Page 30 of The Wind and the Wild (The Keepers of Faerie #1)
A s I ’m tripping over a bramble into Faerie, it occurs to me that I could have brought Una and Niall.
Aidyn will be coming to the human side of the border, and I doubt he means anyone here a stitch of harm—in fact, he seems to be concerned for our well-being.
But I’m uncertain that introducing him to the two people I care about more than life is a wise idea.
I do not know him, after all, and though he seems a gentle creature, the moon knows he isn’t.
At the very least, he has the ability to be violent.
Perhaps soon. Soon, I will ask the two if they wish to meet this strange creature. Niall might. Una might not.
If I’m the first human Aidyn has met, how would he see the villagers?
I shake my head as I creep in the side door, casting about glances for anything even resembling a hunt hound.
I shouldn’t be thinking along those lines.
I shouldn’t even be speaking to one of the Keepers , as Aidyn calls himself, even if he proclaims the Gentry to be gentler.

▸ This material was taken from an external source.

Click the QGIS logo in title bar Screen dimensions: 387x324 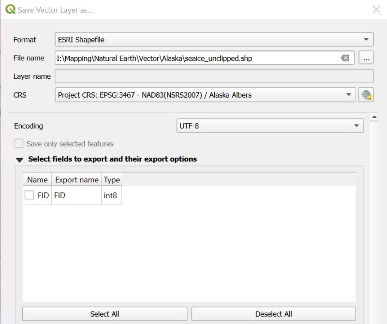[x=10, y=9]
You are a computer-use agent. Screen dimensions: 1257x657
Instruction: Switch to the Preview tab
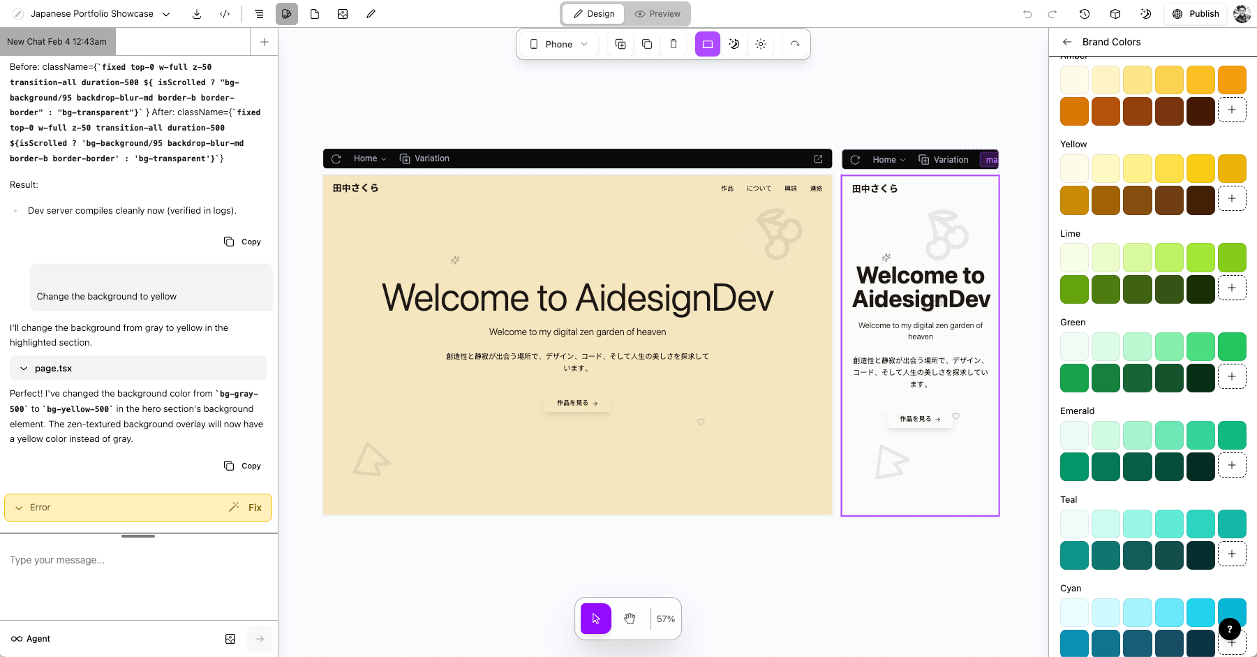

I should be leaving an offering and sending a prayer and hoping his silver eyes never fall on me again.
“ Aidyn? ” I call cheerily, heading for his room.
“ Yes? ”
I yelp. His voice came from behind, and I turn halfway up the steps, putting my hands on my hips and giving him a glower across the library. He’s found himself a nice spot across the upper level, half hidden by the maples, a book in hand. From here, it’s impossible to tell the topic.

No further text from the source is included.